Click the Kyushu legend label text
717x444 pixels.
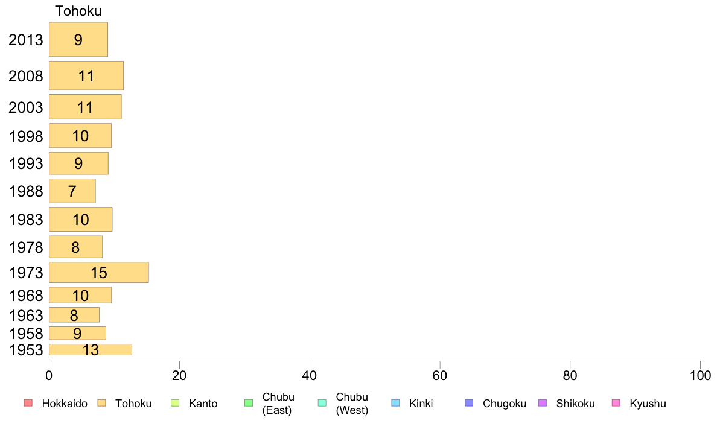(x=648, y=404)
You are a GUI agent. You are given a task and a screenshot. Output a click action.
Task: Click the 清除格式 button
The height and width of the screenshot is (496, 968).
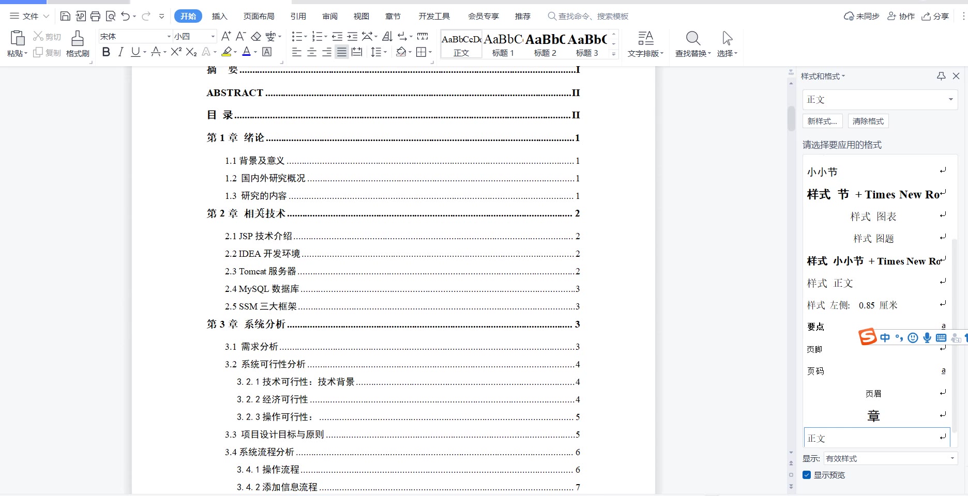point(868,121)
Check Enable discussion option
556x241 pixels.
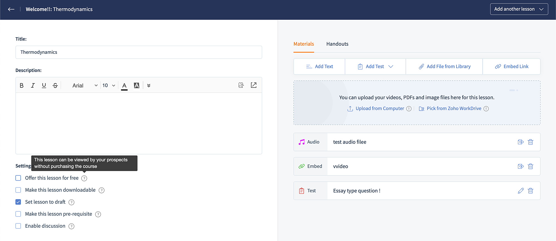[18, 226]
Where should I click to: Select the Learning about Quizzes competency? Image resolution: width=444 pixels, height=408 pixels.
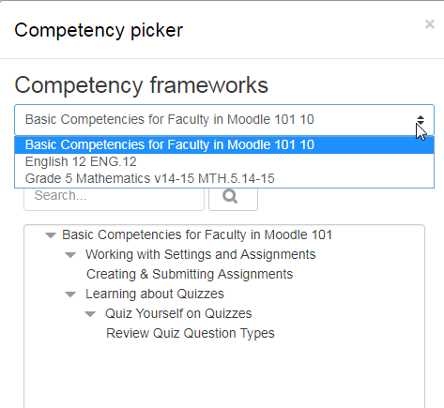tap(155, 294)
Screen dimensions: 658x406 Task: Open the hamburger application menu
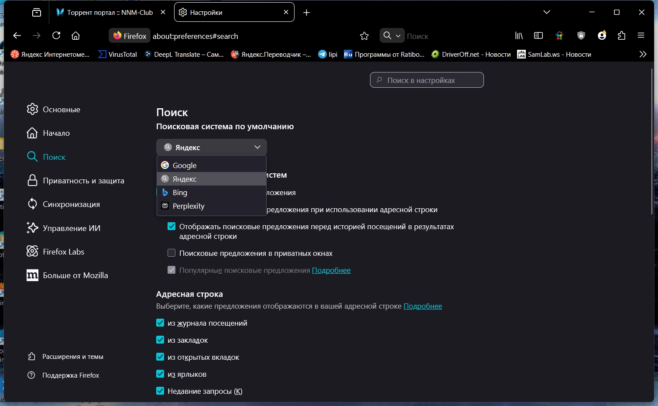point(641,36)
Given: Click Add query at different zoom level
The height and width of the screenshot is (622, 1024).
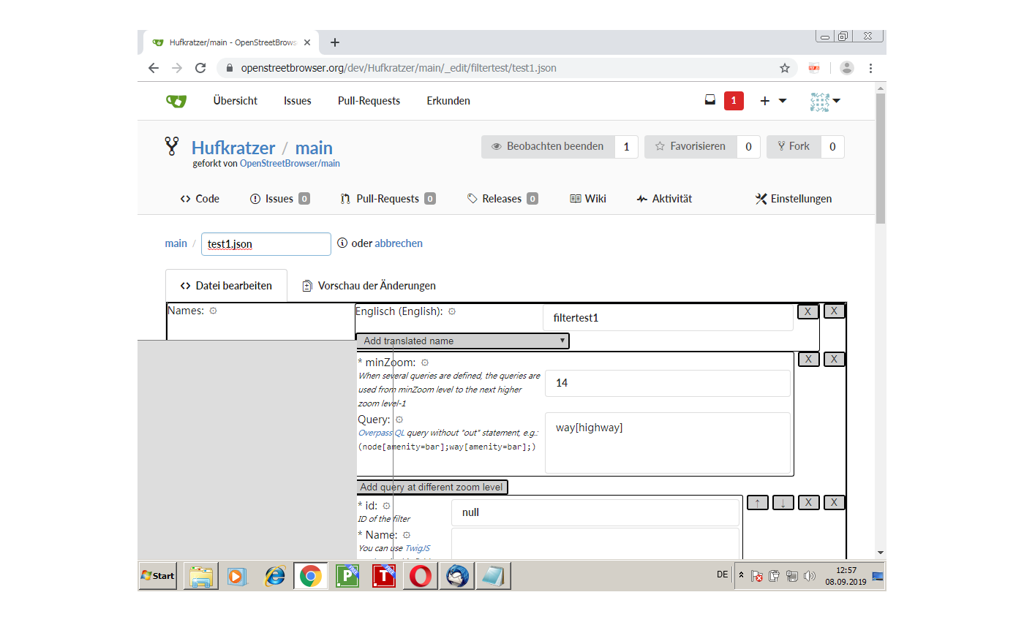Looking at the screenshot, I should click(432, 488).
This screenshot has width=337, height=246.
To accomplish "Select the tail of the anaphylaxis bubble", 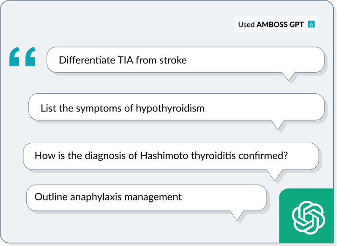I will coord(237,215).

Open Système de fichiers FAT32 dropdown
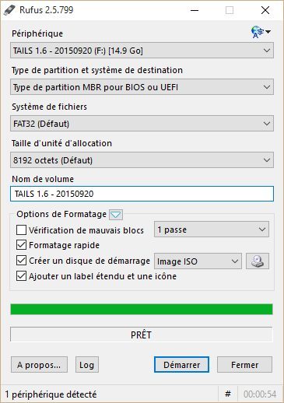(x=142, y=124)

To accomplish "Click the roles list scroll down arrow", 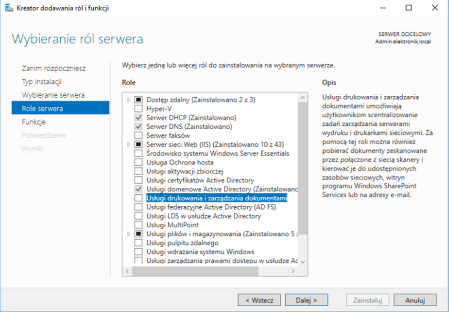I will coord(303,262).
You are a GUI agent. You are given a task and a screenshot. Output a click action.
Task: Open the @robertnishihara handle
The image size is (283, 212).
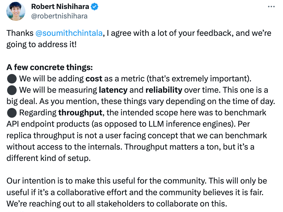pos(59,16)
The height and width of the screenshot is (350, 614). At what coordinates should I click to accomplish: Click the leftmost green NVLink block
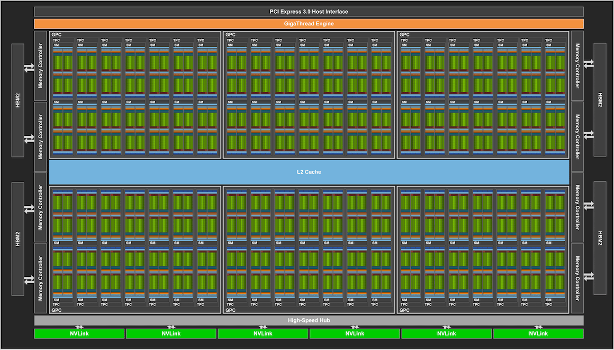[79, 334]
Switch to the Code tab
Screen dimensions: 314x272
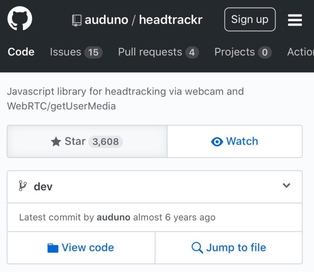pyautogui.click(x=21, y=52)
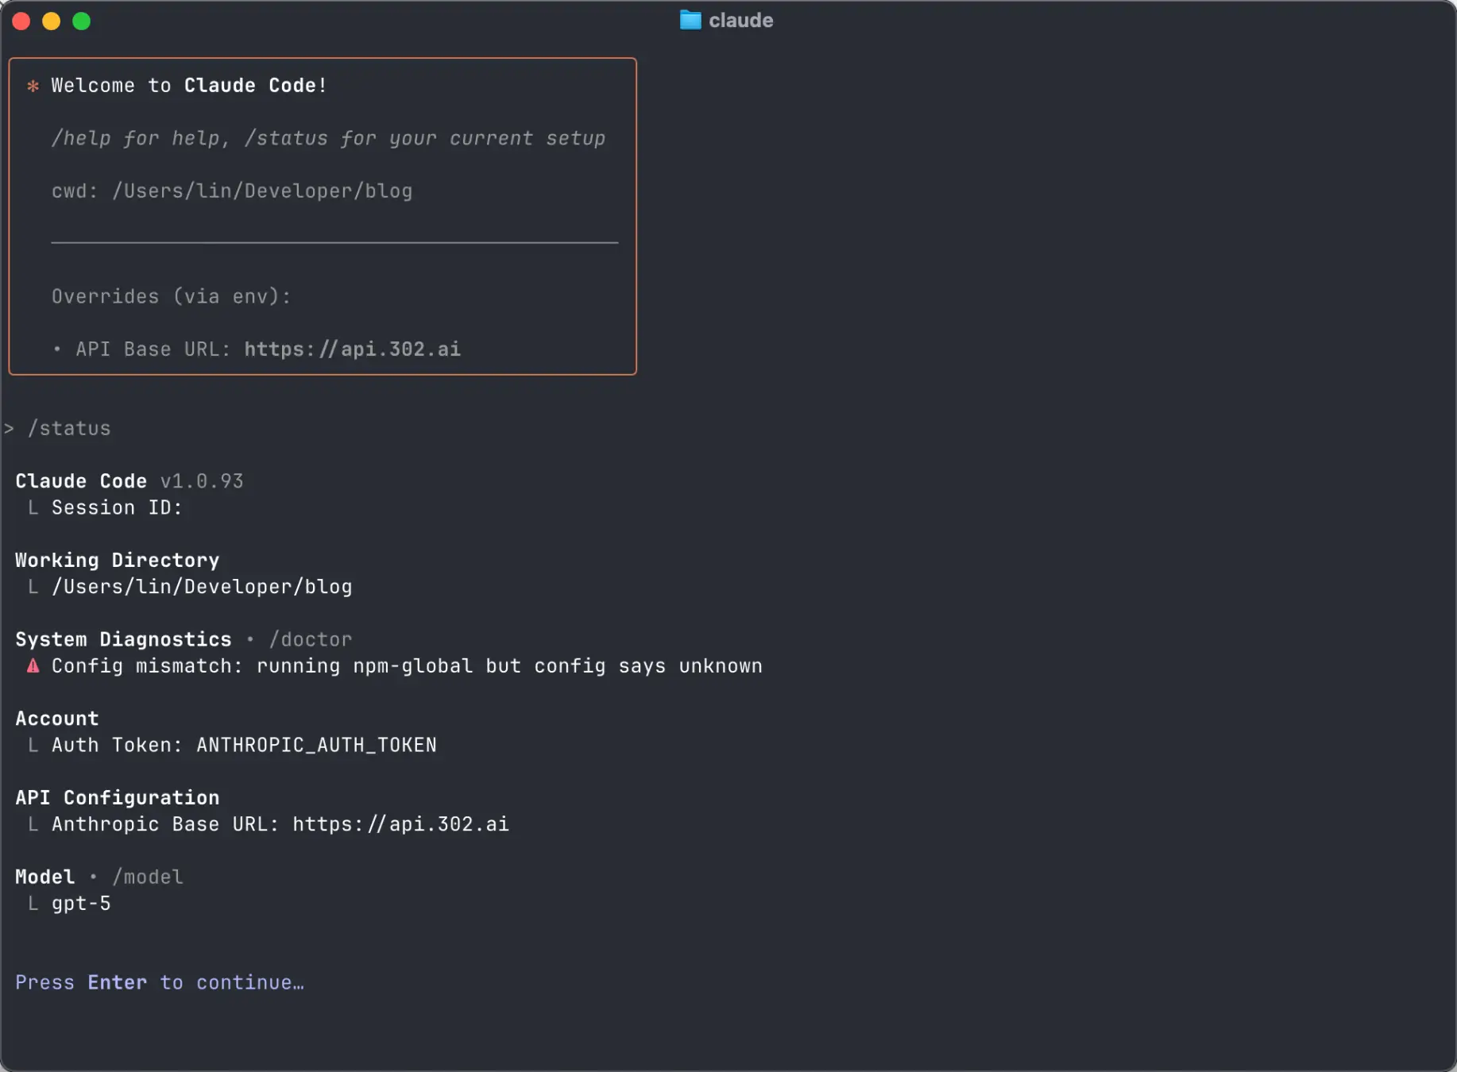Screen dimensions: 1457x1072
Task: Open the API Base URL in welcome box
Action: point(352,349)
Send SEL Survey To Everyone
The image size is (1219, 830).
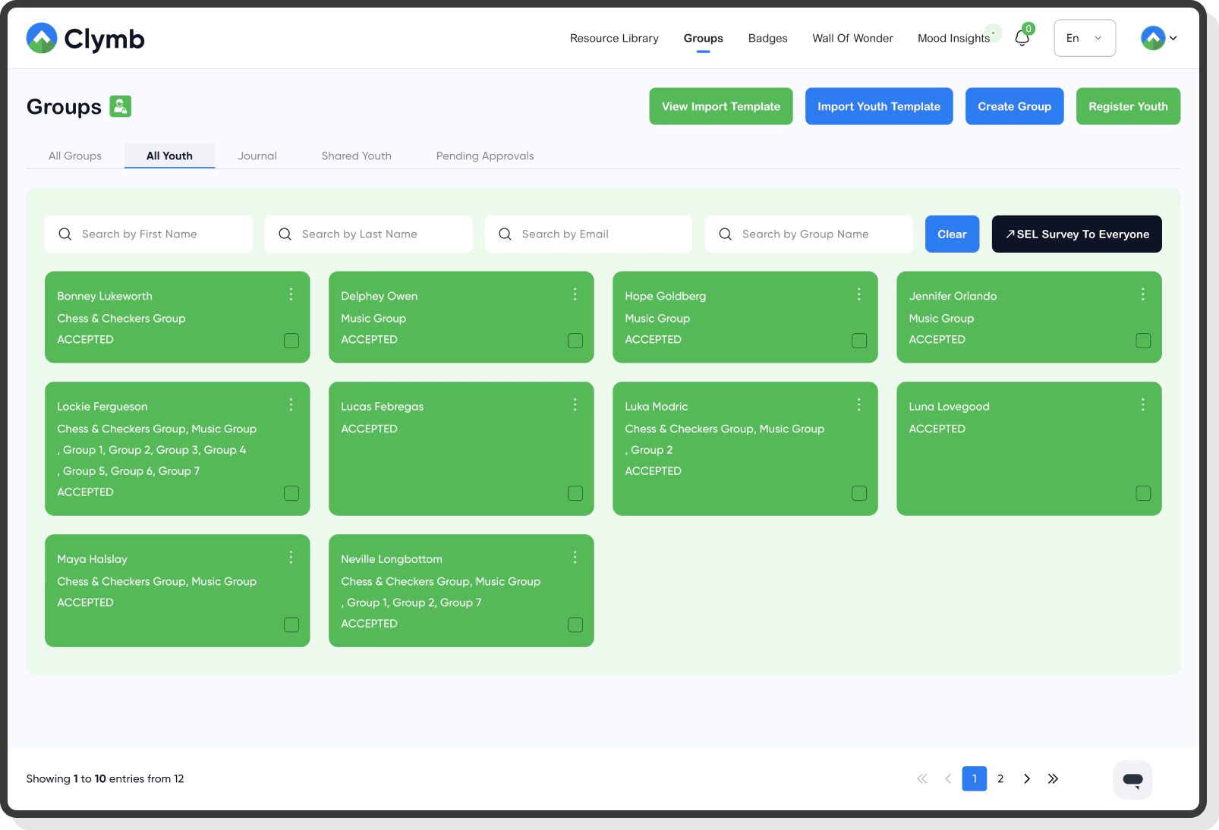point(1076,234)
==========
Task description
Repeat exactly the line containing "Screen dimensions: 314x272" and every line after it through the end of the records, and nothing else. Leave the pictures out.

The completed task
Screen dimensions: 314x272
pyautogui.click(x=21, y=52)
Screen dimensions: 1457x1072
Task: Open the API Base URL in welcome box
Action: point(352,349)
Send SEL Survey To Everyone
The image size is (1219, 830).
point(1076,234)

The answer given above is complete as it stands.